Hualapai Mountain Park is a 2,300-acre preserve located just outside of Kingman, Ariz. Often overlooked in favor of larger and better-known parks, it is a gem hidden in the pines with elevations ranging from 4,984 feet to 8,417 feet at Hualapai Peak.
The park is named for the native Hualapai Indians. Their name comes from the landscape, meaning “Pine Tree Folk” or “People of the Tall Pines.” The park is home to four main vegetation zones. As one moves to higher elevations, chaparral gives way to pine and oak, and at the higher elevations, fir and aspen.
The park is home to a variety of wildlife, including some unexpected ones such as bear, elk and gray foxes. There are also common mammals such as mule deer, rock squirrels, raccoons and chipmunks. Birds you might see include ladderback, hairy and acorn woodpeckers, red-shafted flickers, western bluebirds and pinyon.
There are 10 miles of trails in the park, all suitable for hikers, but some are multi-use and good for horses or mountain bikes. The park has a wonderfully detailed map of the trails available at the entrance station, showing which ones can be used by whom.

Information shown>
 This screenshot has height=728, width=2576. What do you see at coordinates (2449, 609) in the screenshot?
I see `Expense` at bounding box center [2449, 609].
--
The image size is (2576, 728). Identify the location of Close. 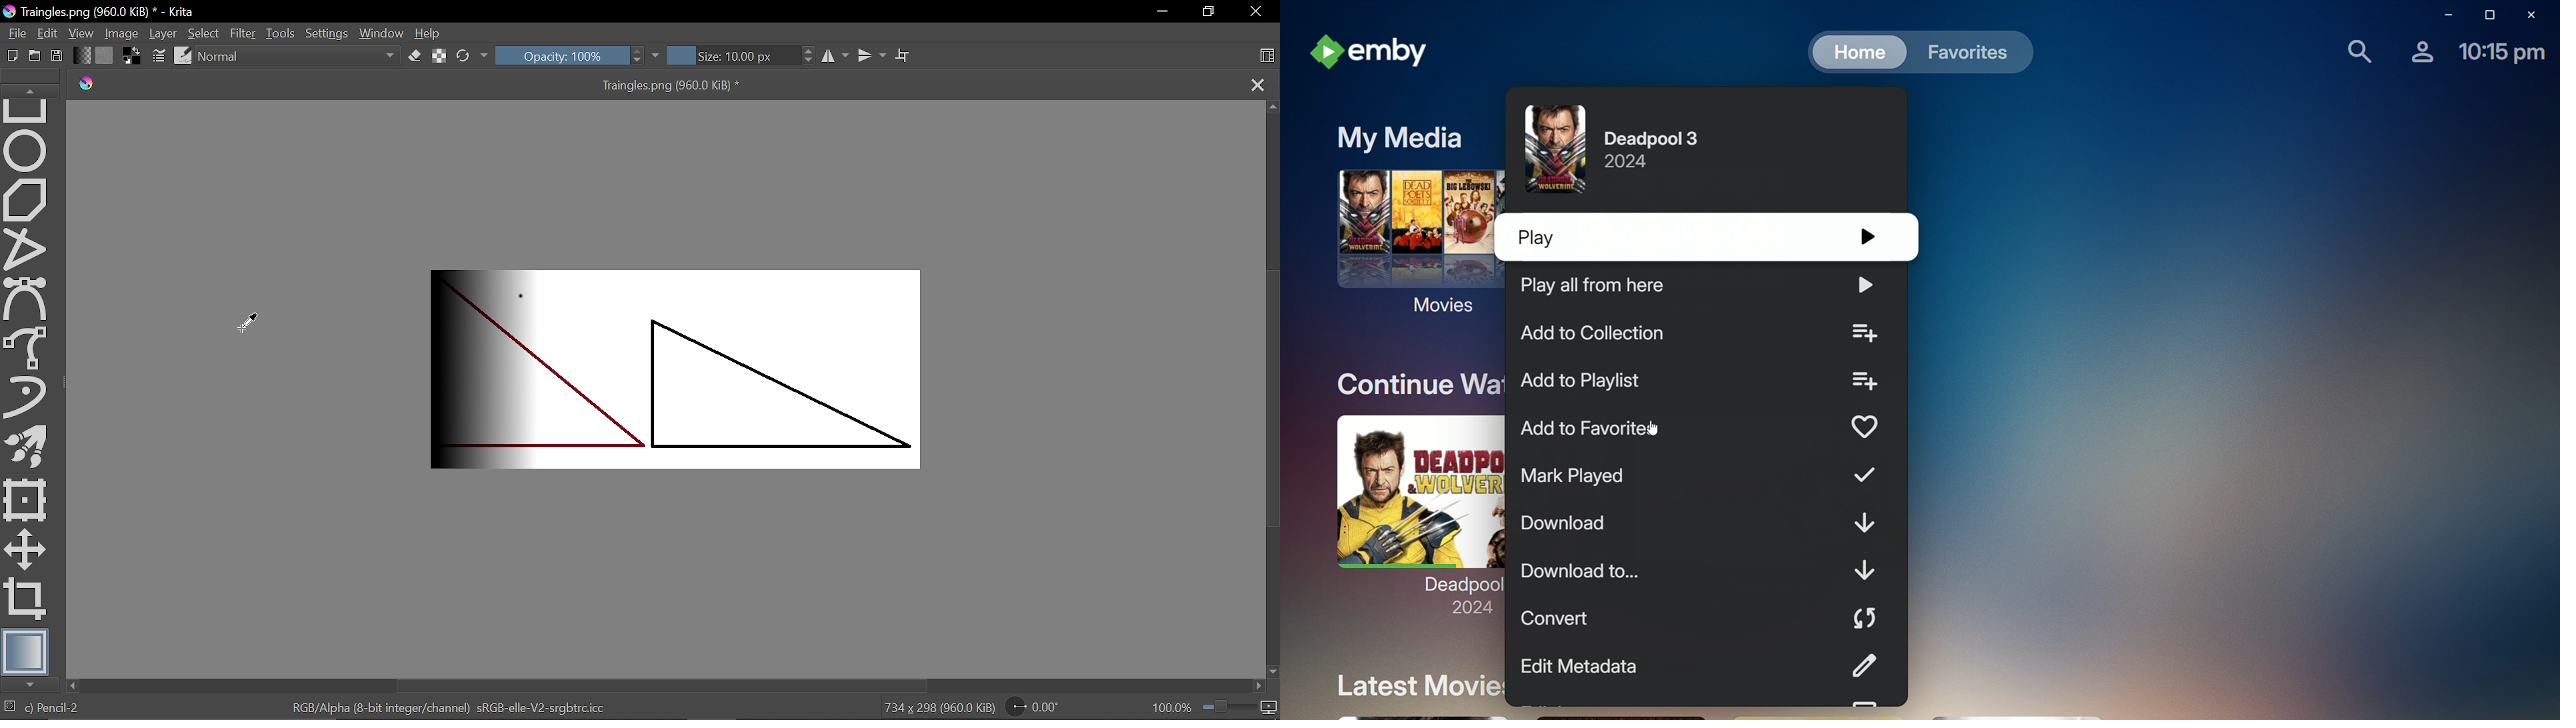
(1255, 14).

Given task A>
For the Hualapai Mountain Park text, decide whether each statement below agrees with it. Answer yes or no for each, quoting the deciding words. (i) The park's highest point, Hualapai Peak, stands at 8,417 feet. (ii) Every trail in the park is open to mountain bikes. (iii) Visitors can get a trail map at the entrance station.
Given task B>
Go on with the Hualapai Mountain Park text from the point where it stops.

Response A>
(i) Yes: "elevations ranging from 4,984 feet to 8,417 feet at Hualapai Peak"
(ii) No: "all suitable for hikers, but some are multi-use and good for horses or mountain bikes"
(iii) Yes: "The park has a wonderfully detailed map of the trails available at the entrance station"

Response B>
Trails vary in difficulty — some are easy strolls, but the hike up to Hualapai Peak is ambitious. Depending which trailhead you choose to start, this is a roundtrip of approximately 7.5 miles with an elevation gain of about 1,500 feet. Up on the summit, at 8,250 feet, you will have fine views of the Cerbat Range to the north, the Peacock, Music and Aquarius mountains to the east, and the Mohave Mountains to the west. The rest of the Hualapais stretch to the south.
The park not only makes for a good day trip, but it is also good for camping or renting one of the park’s rustic cabins. Some of the stone cabins date back to the 1930s when the Civilian Conservation Corps laid out the first of the park’s roads, trails and camping areas.
Cabins are of various sizes and accommodate two to 12 people. Cabins one through 19 are fully equipped with beds, tables, refrigerators, electricity, bathrooms and showers and many with wood stoves or fireplaces. Cabins 20 through 24 have beds, tables, microwave ovens and heaters, but you will have to walk to the community bathrooms. All have a barbecue grill and picnic tables outside. All you need to do is provide your own bedding or sleeping bags, towels, cooking utensils and firewood.
The campground offers 70 individual campsites in three areas. They are available on a first-come, first-served basis. The park even offers an ATV trailhead with an unloading ramp, parking and campsites. Here, riders can access hundreds of miles of good ATV routes into BLM land.
Call 877-757-0915 or visit at www.mcparks.com.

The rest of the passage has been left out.